Do these "single-threaded" portions also diverge (as in execute both true and false code paths) when they have conditional branches?
From an API point of view it has to appear to the program that only the active branch paths were taken. As to what actually happens, I suspect you'll never know for sure. GPU hardware architectures are nearly all confidential so it's impossible to be certain.
There are really two cases here:
Cases where a branch in the program turns into a real branch instruction.
Cases where a branch in the program turns into a conditional select between two computed values.
In the case of a real branch I would expect most cases to only execute the active path because it's a horrible waste of power to do both, and GPUs are all about energy efficiency. That said, YMMV and this isn't guaranteed at all.
For simple branches the compiler might choose to use a conditional select (compute both results, and then select the right answer). In this case you will compute both results. The compiler heuristics will generally aim to choose this where computing both results is less expensive than actually having a full branch.
I included OpenCL as I wanted to know if there's any difference at all between clEnqueueTask and clEnqueueNDRangeKernel with dim=1:x=1. The document says they're equivalent but I was skeptical.
Why would they be different? They are doing the same thing conceptually ...
I believe Vulkan removed the special function to enqueue a single-threaded task for good reasons, and if I'm wrong, please correct me.
Vulkan compute dispatch is in general a whole load simpler than OpenCL (and also perfectly adequate for most use cases), so many of the host-side functions from OpenCL have no equivalent in Vulkan. The GPU side behavior is pretty much the same. It's also worth noting that most of the holes where Vulkan shaders are missing features compared to OpenCL are being patched up with extensions - e.g. VK_KHR_shader_float16_int8 and VK_KHR_variable_pointers.
Q : Or will the compute units skip those false branches?
The ecosystem of CPU / GPU code-execution is rather complex.
The layer of hardware is where the code-paths (translated into "machine"-code) operate. On this laye, the SIMD-Computing-Units cannot and will not skip anything they are ordered to SIMD-process by the hardware-scheduler (next layer).
The layer of hardware-specific scheduler (GPUs have typically right two-modes: a WARP-mode scheduling for coherent, non-diverging code-paths efficiently scheduled in SIMD-blocks and greedy-mode scheduling). From this layer, the SIMD-Computing-Units are loaded to work on SIMD-operated blocks-of-work, so any first divergence detected on the lower layer (above) breaks the execution, flags the SIMD-hardware scheduler about blocks, deferred to be executed later and all known SIMD-specific block-device-optimised scheduling is well-known to start to grow less-efficient and less-efficient, due to each such run-time divergence.
The layer of { OpenCL | Vulkan API }-mediated device-specific programming decides a lot about the ease or comfort of human-side programming of the wide range of the target-devices, all without knowing about its respective internal constraints, about (compiler decided) preferred "machine"-code computing problem re-formulation and device-specific tricks and scheduling. A bit oversimplified battlefield picture has made for years human-users just stay "in front" of the mediated asynchronous work-units ( kernel's ) HOST-to-DEVICE scheduling queues and wait until we receive back the DEVICE-to-HOST delivered results back, doing some prior-H2D/posterior-D2H memory transfers, if allowed and needed.
The HOST-side DEVICE-kernel-code "scheduling" directives are rather imperative and help the mediated-device-specific programming reflect user-side preferences, yet leave user blind from seeing all internal decisions ( assembly-level reviews are indeed only for hard-core, DEVICE-specific, GPU-engineering Aces and hard to modify, if willing to )
All that said, "adaptive" run-time values' based decisions to move a particular "work-unit" back-to-the-HOST-CPU, rather than finalising it all in DEVICE-GPU, are not, to the best of my knowledge, taking place on the bottom of this complex computing ecosystem hierarchy ( afaik, it would be exhaustively expensive to try to do so ).
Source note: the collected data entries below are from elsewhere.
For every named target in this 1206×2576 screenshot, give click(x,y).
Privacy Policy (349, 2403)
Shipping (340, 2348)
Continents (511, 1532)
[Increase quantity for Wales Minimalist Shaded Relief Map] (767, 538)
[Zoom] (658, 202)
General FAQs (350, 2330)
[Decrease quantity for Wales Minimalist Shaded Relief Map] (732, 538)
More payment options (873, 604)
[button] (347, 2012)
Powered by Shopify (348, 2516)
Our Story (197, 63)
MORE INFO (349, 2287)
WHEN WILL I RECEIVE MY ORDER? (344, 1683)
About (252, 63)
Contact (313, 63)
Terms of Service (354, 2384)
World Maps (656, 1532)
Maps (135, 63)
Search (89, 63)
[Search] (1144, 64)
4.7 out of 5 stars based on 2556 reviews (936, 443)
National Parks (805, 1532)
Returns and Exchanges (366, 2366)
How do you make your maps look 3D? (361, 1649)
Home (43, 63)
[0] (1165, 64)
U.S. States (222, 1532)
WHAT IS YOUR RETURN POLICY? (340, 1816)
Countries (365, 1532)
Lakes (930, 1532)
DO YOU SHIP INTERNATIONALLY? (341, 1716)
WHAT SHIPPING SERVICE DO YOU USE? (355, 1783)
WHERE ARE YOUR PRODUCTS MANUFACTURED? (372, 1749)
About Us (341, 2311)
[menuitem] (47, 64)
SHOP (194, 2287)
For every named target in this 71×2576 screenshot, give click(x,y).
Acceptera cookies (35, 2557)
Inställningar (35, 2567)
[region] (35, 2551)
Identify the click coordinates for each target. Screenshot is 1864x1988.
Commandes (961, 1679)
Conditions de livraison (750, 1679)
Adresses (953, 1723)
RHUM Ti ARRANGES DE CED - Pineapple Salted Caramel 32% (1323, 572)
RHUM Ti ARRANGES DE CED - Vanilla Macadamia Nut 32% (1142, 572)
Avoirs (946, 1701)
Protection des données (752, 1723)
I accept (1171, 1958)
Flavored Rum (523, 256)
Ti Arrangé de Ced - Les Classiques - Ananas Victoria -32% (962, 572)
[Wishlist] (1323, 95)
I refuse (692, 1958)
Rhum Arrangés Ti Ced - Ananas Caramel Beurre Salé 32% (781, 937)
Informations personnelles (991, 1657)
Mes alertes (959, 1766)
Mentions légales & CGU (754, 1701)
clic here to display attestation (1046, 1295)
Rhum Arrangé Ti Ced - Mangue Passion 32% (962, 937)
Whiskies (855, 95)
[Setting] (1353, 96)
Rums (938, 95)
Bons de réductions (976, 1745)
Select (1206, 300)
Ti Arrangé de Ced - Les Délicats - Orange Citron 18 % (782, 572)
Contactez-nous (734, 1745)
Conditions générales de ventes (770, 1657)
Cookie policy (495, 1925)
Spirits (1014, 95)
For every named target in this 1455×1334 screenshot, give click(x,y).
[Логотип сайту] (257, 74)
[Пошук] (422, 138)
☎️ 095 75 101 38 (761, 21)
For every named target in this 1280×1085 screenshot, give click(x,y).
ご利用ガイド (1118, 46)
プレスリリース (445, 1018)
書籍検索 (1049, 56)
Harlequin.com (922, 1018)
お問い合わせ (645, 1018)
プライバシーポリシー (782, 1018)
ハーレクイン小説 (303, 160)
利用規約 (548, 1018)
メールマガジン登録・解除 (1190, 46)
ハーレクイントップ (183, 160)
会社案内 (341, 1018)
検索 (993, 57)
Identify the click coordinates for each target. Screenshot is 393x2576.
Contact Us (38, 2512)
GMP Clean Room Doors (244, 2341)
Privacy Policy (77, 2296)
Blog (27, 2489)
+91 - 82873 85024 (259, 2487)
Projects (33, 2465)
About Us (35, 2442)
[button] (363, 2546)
Alternative for dynamic parallelism for CUDA

I am very new to the CUDA programming model and programming in general, I suppose. I'm attempting to parallelize an expectation maximization algorithm. I am working on a gtx 480 which has compute capability 2.0. At first, I sort of assumed that there's no reason for the device to launch its own threads, but of course, I was sadly mistaken. I came across this pdf.
http://docs.nvidia.com/cuda/pdf/CUDA_Dynamic_Parallelism_Programming_Guide.pdf
Unfortunately, dynamic parallelism only works on the latest and greatest GPUs, with compute capability 3.5. Without diving into too much specifics, what is the alternative to dynamic parallelism? The loops in the CPU EM algorithm have many dependencies and are highly nested, which seems to make dynamic parallelism an attractive ability. I'm not sure if my question makes sense so please ask if you need clarification.
Thank you!
As indicated by #JackOLantern, dynamic parallelism can be described in a nutshell as the ability to call a kernel (i.e. a __global__ function) from device code (a __global__ or __device__ function).
Since the kernel call is the principal method by which the machine spins up multiple threads in response to a single function call, there is really no direct alternative that provides all the capability of dynamic parallelism in a device that does not support it (ie. pre cc 3.5 devices).
Without dynamic parallelism, your overall code will almost certainly involve more synchronization and communication between CPU code and GPU code.
The principal method would be to realize some unit of your code as parallelizable, convert it to a kernel, and work through your code in essentially a non-nested fashion. Repetetive functions might be done via looping in the kernel, or else looping in the host code that calls the kernel.
For a pictorial example of what I am trying to describe, please refer to slide 14 of this deck which introduces some of the new features of CUDA 5 including dynamic parallelism. The code architecture on the right is an algorithm realized with dynamic parallelism. The architecture on the left is the same function realized without dynamic parallelism.
I have checked your algorithm in Wikipedia and I'm not sure you need dynamic parallelism at all.
You do the expectation step in your kernel, __syncthreads(), do the maximization step, and __syncthreads() again. From this distance, the expectation looks like a reduction primitive, and the maximization is a filter one.
If it doesn't work, and you need real task parallelism, a GPU may not be the best choice. While the Kepler GPUs can do that to some degree, this is not what this architecture is designed for. In that case you might be better off using a multi-CPU system, such as an office grid, a supercomputer, or a Xeon Phi accelerator. You should also check OpenMP and MPI, these are the languages used for task-parallel programming (actually OpenMP is just a handful of pragmas in most cases).

How Concurrent is Prolog?

I can't find any info on this online... I am also new to Prolog...
It seems to me that Prolog could be highly concurrent, perhaps trying many possibilities at once when trying to match a rule. Are modern Prolog compilers/interpreters inherently* concurrent? Which ones? Is concurrency on by default? Do I need to enable it somehow?
* I am not interested in multi-threading, just inherent concurrency.
Are modern Prolog compilers/interpreters inherently* concurrent? Which ones? Is concurrency on by default?
No. Concurrent logic programming was the main aim of the 5th Generation Computer program in Japan in the 1980s; it was expected that Prolog variants would be "easily" parallelized on massively parallel hardware. The effort largely failed, because automatic concurrency just isn't easy. Today, Prolog compilers tend to offer threading libraries instead, where the program must control the amount of concurrency by hand.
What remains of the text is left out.